Work required: Identify every line in the records below that contains the word "computer", and reproduce each one.
(Beginning of Task inputs)
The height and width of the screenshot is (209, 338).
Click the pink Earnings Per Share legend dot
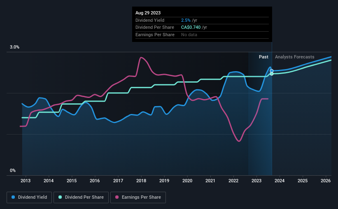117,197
(End of Task inputs)
(Beginning of Task inputs)
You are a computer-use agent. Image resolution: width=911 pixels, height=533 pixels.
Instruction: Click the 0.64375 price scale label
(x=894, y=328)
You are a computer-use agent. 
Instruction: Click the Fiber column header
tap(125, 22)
(End of Task inputs)
(Beginning of Task inputs)
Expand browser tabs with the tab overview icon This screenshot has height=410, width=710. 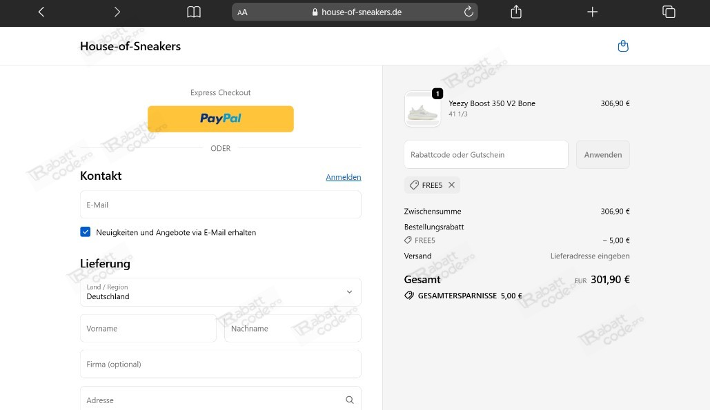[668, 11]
(End of Task inputs)
Answer area:
You are a computer-use agent. Image resolution: width=911 pixels, height=533 pixels.
You are a computer-use agent. 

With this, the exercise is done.